Pharmacological Inhibition of c-Jun N-terminal Kinase Reduces Food Intake and Sensitizes Leptin's Anorectic Signaling Actions

The role for c-Jun N-terminal Kinase (JNK) in the control of feeding and energy balance is not well understood. Here, by use of novel and highly selective JNK inhibitors, we investigated the actions of JNK in the control of feeding and body weight homeostasis. In lean mice, intraperitoneal (i.p.) or intracerebroventricular (i.c.v.) administration of SR-3306, a brain-penetrant and selective pan-JNK (JNK1/2/3) inhibitor, reduced food intake and body weight. Moreover, i.p. and i.c.v. administrations of SR11935, a brain-penetrant and JNK2/3 isoform-selective inhibitor, exerted similar anorectic effects as SR3306, which suggests JNK2 or JNK3 mediates aspect of the anorectic effect by pan-JNK inhibition. Furthermore, daily i.p. injection of SR3306 (7 days) prevented the increases in food intake and weight gain in lean mice upon high-fat diet feeding, and this injection paradigm reduced high-fat intake and obesity in diet-induced obese (DIO) mice. In the DIO mice, JNK inhibition sensitized leptin's anorectic effect, and enhanced leptin-induced STAT3 activation in the hypothalamus. The underlying mechanisms likely involve the downregulation of SOCS3 by JNK inhibition. Collectively, our data suggest that JNK activity promotes positive energy balance, and the therapeutic intervention inhibiting JNK activities represents a promising approach to ameliorate diet-induced obesity and leptin resistance.

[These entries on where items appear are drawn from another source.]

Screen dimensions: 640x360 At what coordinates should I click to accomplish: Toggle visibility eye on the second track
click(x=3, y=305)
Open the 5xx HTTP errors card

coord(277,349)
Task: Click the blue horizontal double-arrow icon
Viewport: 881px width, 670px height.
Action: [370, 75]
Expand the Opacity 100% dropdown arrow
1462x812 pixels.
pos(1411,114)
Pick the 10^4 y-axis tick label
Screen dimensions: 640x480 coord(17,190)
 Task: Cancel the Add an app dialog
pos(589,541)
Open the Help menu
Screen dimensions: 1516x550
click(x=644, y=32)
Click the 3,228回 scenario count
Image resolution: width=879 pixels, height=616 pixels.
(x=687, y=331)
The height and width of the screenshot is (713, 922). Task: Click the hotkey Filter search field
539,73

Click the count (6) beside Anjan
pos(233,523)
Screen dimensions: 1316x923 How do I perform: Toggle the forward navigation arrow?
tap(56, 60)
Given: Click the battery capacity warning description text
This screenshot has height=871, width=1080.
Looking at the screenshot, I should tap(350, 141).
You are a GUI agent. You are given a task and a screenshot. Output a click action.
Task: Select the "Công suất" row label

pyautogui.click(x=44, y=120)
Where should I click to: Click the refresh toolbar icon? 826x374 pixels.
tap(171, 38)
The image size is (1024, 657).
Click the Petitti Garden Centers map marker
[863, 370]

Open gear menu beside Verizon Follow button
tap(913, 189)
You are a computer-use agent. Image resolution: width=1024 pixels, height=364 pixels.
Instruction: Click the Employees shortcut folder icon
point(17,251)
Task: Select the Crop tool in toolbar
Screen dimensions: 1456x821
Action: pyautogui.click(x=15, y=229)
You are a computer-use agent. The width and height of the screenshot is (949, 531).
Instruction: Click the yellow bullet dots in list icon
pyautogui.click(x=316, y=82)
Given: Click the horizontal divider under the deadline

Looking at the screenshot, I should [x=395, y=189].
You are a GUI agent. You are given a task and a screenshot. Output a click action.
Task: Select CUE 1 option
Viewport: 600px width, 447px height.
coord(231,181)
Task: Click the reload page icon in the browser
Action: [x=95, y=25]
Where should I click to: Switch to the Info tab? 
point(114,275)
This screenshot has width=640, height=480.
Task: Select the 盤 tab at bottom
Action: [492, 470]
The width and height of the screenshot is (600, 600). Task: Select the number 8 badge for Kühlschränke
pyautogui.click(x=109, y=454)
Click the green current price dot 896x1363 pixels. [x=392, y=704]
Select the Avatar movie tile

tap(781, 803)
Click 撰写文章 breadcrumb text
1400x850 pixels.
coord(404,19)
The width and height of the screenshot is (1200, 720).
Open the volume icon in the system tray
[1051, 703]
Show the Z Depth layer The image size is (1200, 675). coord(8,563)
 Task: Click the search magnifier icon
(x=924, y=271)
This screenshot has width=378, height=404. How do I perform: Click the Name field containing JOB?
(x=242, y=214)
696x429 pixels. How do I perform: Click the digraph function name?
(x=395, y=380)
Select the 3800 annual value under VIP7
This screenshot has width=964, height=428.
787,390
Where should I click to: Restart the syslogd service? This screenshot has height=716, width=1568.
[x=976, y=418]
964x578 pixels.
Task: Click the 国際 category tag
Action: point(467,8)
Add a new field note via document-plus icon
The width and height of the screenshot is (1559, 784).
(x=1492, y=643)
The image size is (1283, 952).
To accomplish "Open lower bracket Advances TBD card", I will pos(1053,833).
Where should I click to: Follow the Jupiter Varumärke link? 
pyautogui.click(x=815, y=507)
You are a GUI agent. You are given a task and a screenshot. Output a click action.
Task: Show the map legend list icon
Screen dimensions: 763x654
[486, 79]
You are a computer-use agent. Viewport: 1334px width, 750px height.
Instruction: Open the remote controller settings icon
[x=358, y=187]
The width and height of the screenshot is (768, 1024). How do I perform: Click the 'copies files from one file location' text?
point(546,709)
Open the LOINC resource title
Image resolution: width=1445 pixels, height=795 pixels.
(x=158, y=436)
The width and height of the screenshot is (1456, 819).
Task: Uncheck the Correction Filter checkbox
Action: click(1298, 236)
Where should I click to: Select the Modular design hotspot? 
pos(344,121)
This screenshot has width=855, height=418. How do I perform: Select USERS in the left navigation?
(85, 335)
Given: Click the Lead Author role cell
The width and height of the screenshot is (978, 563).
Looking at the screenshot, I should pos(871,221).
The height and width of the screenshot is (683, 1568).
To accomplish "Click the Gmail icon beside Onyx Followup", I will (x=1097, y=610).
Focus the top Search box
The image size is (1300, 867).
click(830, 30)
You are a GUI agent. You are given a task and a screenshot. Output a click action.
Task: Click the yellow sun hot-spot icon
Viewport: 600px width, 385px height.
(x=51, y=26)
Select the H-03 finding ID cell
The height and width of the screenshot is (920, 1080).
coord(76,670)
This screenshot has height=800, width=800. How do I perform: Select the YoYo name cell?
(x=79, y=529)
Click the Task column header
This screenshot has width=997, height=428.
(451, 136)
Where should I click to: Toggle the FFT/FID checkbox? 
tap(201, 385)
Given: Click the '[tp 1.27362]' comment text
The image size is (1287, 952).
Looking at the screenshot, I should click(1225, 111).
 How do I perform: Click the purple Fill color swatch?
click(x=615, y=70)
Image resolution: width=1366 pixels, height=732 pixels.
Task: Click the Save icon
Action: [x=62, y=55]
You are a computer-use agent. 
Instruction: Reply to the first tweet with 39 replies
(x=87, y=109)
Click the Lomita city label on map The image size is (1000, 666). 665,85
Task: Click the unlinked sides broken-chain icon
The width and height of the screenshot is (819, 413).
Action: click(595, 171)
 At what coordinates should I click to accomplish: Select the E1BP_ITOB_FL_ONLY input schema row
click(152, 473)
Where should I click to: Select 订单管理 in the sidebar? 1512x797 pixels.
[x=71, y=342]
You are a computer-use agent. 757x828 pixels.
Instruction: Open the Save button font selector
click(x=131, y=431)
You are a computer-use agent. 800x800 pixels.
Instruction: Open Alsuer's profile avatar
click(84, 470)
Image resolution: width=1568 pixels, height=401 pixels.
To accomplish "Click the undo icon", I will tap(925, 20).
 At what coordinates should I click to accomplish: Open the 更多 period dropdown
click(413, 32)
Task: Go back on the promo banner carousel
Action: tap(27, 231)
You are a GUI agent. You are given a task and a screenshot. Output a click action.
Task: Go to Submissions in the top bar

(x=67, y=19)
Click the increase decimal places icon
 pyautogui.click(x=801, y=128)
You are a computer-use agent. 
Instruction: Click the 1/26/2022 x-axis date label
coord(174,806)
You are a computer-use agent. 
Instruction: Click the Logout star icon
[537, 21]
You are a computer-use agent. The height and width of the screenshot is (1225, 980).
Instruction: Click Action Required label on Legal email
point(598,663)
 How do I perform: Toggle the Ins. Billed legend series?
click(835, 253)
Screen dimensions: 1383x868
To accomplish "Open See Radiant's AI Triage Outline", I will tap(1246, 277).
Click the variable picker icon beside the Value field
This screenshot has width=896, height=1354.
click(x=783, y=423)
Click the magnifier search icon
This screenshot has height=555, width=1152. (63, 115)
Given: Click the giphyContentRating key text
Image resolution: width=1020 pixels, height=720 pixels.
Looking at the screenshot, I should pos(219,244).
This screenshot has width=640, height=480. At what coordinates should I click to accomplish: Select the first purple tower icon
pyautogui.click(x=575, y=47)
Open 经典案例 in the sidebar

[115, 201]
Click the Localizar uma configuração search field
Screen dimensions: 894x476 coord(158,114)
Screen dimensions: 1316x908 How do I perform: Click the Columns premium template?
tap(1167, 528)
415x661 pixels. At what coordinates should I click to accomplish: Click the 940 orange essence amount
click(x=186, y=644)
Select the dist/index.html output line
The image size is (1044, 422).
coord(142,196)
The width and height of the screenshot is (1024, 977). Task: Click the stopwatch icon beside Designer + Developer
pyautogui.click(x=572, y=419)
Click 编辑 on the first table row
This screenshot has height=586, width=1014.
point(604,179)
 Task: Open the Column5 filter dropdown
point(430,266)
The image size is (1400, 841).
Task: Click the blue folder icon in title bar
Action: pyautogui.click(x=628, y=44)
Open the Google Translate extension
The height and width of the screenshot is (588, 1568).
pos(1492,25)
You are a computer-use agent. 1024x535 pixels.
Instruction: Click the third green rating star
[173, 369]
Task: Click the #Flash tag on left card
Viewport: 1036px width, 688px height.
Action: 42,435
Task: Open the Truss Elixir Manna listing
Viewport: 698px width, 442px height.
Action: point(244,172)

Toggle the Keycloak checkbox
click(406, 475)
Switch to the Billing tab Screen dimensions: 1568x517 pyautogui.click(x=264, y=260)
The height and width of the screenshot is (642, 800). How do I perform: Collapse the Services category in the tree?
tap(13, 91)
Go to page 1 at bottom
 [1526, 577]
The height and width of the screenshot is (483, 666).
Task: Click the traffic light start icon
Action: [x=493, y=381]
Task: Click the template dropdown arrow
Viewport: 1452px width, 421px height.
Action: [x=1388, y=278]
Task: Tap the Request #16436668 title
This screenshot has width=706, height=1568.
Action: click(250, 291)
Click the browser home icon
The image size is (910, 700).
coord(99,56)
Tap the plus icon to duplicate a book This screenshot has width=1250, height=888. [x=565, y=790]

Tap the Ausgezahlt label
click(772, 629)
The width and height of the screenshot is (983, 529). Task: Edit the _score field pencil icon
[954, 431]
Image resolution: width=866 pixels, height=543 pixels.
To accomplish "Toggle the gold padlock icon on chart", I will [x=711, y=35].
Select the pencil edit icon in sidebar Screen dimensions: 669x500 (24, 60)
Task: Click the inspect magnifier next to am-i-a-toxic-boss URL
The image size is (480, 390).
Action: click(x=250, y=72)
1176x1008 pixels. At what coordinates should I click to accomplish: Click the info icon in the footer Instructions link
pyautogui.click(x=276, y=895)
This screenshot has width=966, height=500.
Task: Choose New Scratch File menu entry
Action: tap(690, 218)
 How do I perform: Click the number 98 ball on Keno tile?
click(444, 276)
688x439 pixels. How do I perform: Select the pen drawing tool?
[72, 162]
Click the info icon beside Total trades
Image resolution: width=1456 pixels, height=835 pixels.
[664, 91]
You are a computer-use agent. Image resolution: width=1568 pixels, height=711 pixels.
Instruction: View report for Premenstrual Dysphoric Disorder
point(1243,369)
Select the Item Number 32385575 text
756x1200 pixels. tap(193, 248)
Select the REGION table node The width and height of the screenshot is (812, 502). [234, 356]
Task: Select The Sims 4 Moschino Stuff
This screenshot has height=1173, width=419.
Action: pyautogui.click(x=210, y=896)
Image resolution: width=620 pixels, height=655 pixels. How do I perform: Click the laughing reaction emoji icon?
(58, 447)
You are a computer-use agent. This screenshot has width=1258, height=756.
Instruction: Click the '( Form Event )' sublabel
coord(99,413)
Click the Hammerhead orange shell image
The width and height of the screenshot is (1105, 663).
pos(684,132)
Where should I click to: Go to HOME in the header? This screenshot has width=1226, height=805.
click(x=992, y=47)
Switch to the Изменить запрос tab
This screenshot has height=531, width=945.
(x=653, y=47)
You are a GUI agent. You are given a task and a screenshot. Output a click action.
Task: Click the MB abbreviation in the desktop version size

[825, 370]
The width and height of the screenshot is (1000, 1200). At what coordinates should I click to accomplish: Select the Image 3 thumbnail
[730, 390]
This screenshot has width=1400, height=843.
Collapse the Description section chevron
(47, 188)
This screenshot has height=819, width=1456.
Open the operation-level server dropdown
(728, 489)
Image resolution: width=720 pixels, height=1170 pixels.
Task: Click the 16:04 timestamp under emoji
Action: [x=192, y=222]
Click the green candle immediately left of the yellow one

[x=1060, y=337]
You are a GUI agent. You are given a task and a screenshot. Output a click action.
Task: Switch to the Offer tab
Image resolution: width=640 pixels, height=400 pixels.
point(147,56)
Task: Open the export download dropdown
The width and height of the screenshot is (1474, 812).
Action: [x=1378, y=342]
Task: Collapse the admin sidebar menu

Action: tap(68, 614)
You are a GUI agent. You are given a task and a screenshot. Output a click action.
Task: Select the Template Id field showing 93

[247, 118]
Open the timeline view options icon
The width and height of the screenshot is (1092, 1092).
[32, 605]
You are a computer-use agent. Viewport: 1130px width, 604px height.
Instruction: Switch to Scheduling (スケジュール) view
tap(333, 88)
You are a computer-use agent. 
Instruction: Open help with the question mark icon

Small Molecules Identified from a Quantitative Drug Combinational Screen Resensitize Cisplatin's Response in Drug-Resistant Ovarian Cancer Cells

Drug resistance to chemotherapy occurs in many ovarian cancer patients resulting in failure of treatment. Exploration of drug resistance mechanisms and identification of new therapeutics that overcome the drug resistance can improve patient prognosis. Following a quantitative combination screen of 6060 approved drugs and bioactive compounds in a cisplatin-resistant A2780-cis ovarian cancer cell line, 38 active compounds with IC₅₀s under 1 μM suppressed the growth of cisplatin-resistant ovarian cancer cells. Among these confirmed compounds, CUDC-101, OSU-03012, oligomycin A, VE-821, or Torin2 in a combination with cisplatin restored cisplatin's apoptotic response in the A2780-cis cells, while SR-3306, GSK-923295, SNX-5422, AT-13387, and PF-05212384 directly suppressed the growth of A2780-cis cells. One of the mechanisms for overcoming cisplatin resistance in these cells is mediated by the inhibition of epidermal growth factor receptor (EGFR), though not all the EGFR inhibitors are equally active. The increased levels of total EGFR and phosphorylated-EGFR (p-EGFR) in the A2780-cis cells were reduced after the combined treatment of cisplatin with EGFR inhibitors. In addition, a knockdown of EGFR mRNA reduced cisplatin resistance in the A2780-cis cells. Therefore, the top active compounds identified in this work can be studied further as potential treatments for cisplatin-resistant ovarian cancer. The quantitative combinational screening approach is a useful method for identifying effective compounds and drug combinations against drug-resistant cancer cells.